## WHAT THIS TASK INVOLVES
In the blog entry below, whose library does the opening quotation describe, and in which novel?

## QUOTED PASSAGE
....

Wednesday, 7 May 2014

So, You’re Reading the Title of This Blog Entry

By Adam Hincks, S.J.

Though a limited series, it was one from which he had acquired more sound information by diligent perusal than many a man of opportunities has done from a furlong of laden shelves.
— On Gabriel Oak’s tiny library in Far from the Madding Crowd

Now you are continuing on to read its first sentence. Before you go any further, stop and ask yourself what are the chances that you will read every sentence of this blog article, right through to the end, without checking your email, looking at Facebook, texting a friend, following a hyperlink, or interrupting in any other similar way. If you are like me and are honest with yourself, the chances are small! How many online articles do we merely skim, glance at, or half-heartedly scroll through, desultorily highlighting random snippets of text?

....

## DATASET RECORDS
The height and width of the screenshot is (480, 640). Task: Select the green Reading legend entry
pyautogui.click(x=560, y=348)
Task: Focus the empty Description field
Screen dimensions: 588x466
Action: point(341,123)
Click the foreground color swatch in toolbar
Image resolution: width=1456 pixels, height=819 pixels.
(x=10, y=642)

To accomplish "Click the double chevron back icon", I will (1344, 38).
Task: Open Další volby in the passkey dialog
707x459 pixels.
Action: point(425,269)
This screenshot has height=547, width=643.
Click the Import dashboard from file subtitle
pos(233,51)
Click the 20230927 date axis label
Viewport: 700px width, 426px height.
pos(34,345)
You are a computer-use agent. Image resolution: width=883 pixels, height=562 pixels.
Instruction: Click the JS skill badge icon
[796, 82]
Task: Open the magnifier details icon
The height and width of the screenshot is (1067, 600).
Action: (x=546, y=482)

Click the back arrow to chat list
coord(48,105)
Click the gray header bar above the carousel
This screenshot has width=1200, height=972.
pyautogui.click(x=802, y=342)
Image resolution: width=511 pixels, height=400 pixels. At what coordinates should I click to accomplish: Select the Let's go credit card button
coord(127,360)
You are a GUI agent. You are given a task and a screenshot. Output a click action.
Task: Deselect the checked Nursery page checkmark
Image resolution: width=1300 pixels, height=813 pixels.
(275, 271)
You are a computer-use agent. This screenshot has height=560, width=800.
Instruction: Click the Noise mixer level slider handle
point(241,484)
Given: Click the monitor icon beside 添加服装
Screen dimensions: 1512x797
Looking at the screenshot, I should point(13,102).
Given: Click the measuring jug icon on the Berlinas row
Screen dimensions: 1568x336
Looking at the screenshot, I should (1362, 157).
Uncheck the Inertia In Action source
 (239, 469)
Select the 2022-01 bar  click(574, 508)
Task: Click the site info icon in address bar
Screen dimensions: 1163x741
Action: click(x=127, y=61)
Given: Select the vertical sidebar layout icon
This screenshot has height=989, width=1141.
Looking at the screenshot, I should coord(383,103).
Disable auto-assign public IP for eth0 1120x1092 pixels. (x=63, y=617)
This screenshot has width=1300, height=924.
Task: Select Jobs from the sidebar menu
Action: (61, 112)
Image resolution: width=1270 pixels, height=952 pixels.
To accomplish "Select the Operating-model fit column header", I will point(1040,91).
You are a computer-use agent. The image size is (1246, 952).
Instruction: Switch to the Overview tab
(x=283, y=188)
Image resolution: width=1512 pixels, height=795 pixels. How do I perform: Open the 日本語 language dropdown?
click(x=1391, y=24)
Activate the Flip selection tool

....

## OUTPUT OF THE TASK
Gabriel Oak's tiny library, in Far from the Madding Crowd.